** START OF Stored rows **

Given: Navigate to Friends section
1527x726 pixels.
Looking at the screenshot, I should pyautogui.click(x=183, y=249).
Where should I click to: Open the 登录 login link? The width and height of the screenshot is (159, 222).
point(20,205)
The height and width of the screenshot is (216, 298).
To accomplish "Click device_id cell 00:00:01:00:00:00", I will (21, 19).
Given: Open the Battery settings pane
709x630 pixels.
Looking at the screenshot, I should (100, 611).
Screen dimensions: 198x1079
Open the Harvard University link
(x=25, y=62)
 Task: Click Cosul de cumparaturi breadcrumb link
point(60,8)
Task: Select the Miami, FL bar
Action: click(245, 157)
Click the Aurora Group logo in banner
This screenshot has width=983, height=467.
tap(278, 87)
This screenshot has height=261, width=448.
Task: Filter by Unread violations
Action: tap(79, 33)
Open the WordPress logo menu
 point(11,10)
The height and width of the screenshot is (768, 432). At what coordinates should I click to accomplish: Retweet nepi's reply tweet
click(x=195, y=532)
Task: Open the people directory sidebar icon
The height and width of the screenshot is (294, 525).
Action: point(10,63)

** END OF Stored rows **

_What is required:_
Reproduce all of the items above, replacing every occurrence of "Given" with "Goal" and leaving everything else unchanged.

_Answer to the task:_
Goal: Navigate to Friends section
1527x726 pixels.
Looking at the screenshot, I should pyautogui.click(x=183, y=249).
Where should I click to: Open the 登录 login link? The width and height of the screenshot is (159, 222).
point(20,205)
The height and width of the screenshot is (216, 298).
To accomplish "Click device_id cell 00:00:01:00:00:00", I will (21, 19).
Goal: Open the Battery settings pane
709x630 pixels.
Looking at the screenshot, I should (100, 611).
Screen dimensions: 198x1079
Open the Harvard University link
(x=25, y=62)
 Task: Click Cosul de cumparaturi breadcrumb link
point(60,8)
Task: Select the Miami, FL bar
Action: click(245, 157)
Click the Aurora Group logo in banner
This screenshot has width=983, height=467.
tap(278, 87)
This screenshot has height=261, width=448.
Task: Filter by Unread violations
Action: tap(79, 33)
Open the WordPress logo menu
 point(11,10)
The height and width of the screenshot is (768, 432). At what coordinates should I click to accomplish: Retweet nepi's reply tweet
click(x=195, y=532)
Task: Open the people directory sidebar icon
The height and width of the screenshot is (294, 525).
Action: point(10,63)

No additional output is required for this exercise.